Agree. Yet another interesting aspect: a Cisco won't forward a packet with a TTL of 0: Minimum Time to Live [1]: 0 Maximum Time to Live [30]: 4 Port Number [33434]: Loose, Strict, Record, Timestamp, Verbose[none]: Type escape sequence to abort. Tracing the route to 23.16.3.14 0 23.16.3.19 8 msec 0 msec 4 msec 1 23.16.3.19) 4 msec 4 msec 4 msec 2 23.16.3.14) 12 msec * 16 msec So apparently a Cisco checks for TTL <= 1 on ingress when forwarding rather than TTL == 0 on egress.

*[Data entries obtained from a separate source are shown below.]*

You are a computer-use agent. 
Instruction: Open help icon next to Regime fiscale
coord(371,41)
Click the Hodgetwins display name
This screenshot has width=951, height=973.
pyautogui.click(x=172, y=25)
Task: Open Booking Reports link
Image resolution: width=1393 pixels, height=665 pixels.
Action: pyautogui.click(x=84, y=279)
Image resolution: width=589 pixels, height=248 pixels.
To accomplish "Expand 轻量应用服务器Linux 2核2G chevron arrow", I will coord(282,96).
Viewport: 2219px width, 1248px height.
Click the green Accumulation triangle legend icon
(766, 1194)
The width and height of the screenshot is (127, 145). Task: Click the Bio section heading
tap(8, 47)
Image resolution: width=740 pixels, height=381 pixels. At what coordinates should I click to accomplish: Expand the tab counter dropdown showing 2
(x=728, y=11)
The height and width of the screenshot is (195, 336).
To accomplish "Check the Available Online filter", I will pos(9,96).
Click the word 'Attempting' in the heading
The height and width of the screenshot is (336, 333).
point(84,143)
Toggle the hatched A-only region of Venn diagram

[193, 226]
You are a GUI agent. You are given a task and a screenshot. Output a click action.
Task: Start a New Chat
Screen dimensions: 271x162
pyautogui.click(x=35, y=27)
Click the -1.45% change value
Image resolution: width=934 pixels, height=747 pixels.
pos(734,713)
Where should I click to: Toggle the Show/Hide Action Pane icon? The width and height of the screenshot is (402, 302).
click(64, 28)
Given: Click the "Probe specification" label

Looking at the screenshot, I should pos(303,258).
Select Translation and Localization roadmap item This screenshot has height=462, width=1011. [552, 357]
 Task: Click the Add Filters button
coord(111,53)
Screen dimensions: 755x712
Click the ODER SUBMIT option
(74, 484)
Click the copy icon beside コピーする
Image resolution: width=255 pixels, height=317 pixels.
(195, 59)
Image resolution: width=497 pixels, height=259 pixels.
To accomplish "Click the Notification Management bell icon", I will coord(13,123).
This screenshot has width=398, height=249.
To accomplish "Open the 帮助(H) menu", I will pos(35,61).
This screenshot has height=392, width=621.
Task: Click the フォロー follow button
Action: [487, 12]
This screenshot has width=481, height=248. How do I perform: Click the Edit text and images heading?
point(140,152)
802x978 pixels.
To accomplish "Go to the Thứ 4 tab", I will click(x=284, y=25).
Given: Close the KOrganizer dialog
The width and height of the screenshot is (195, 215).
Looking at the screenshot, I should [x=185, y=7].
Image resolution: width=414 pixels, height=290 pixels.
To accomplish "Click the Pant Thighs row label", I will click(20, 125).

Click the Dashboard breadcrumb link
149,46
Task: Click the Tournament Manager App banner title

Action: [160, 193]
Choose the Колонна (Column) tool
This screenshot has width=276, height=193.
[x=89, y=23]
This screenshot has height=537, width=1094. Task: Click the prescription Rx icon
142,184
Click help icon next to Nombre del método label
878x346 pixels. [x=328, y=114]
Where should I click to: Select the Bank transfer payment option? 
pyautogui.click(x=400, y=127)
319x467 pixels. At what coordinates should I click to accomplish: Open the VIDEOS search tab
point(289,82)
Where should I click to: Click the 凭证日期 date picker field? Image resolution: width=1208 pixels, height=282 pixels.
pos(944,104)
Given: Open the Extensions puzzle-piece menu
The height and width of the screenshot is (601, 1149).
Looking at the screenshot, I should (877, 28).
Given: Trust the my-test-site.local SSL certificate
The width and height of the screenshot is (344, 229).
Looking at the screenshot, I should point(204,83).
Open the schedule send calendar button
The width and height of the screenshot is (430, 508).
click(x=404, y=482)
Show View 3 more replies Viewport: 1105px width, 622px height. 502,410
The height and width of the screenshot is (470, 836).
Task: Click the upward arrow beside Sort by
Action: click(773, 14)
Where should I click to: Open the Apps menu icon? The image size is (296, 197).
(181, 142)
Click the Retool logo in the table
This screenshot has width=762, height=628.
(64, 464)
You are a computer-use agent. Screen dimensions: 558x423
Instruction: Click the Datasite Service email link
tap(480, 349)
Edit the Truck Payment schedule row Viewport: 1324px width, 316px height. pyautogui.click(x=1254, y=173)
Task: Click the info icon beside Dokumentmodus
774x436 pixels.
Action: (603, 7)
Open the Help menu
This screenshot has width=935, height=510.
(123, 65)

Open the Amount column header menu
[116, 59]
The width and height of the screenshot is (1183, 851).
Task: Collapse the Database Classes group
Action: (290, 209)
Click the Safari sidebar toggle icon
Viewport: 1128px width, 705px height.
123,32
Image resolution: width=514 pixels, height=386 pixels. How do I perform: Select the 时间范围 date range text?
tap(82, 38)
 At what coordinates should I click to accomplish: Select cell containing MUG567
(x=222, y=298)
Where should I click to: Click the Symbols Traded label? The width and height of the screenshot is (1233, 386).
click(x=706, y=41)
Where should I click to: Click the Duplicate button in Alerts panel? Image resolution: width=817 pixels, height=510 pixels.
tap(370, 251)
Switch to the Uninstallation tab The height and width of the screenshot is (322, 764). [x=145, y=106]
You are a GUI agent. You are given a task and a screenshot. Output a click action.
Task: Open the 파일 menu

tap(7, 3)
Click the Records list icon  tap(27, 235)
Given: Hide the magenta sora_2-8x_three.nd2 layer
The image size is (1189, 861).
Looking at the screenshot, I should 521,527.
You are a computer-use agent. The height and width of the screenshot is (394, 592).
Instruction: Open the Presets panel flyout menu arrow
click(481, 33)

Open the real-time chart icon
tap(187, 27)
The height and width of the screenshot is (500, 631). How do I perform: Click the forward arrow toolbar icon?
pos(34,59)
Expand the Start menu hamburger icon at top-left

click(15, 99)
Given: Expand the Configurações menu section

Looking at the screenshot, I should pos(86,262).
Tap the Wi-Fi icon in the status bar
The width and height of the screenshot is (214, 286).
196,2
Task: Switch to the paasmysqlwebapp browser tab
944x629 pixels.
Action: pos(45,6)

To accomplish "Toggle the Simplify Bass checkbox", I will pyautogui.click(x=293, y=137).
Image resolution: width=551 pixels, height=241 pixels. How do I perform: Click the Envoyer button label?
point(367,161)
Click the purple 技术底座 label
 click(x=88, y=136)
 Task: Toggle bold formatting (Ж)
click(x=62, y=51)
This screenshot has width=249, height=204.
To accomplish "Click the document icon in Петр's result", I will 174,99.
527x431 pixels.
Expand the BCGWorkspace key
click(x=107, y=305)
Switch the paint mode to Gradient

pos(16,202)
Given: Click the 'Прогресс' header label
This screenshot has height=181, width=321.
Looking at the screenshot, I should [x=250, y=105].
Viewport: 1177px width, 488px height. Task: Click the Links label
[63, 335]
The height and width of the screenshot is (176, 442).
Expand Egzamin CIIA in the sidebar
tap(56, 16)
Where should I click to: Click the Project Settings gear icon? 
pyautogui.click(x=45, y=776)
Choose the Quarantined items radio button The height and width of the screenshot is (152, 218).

How hard do we have to look before we find a box that doesn't and accepts a packet with a TTL of 0 and then emits this packet with a TTL of 255?
Since I have observed that packets received from some types of routers have their TTL set to 255 (on upon reaching the receiving device route processor) I would have to assume that the TTL is not being decremented for route processor packets. Of course I was only playing with one router and it may be vendor dependant (the vendor was not Cisco).
In the (Free)BSD (4.9) code the TTL decrementing is done in the ip_forward() function. (That is, unless IPSTEALTH is defined, in which case the box doesn't bother.) Since many a router vendor borrowed code from BSD it is likely most do it like this.
I am not sure that 254 is a good maximum number. Perhaps someone "in the know" can enlighten all of us as to why they chose to stop at 254 instead of 255.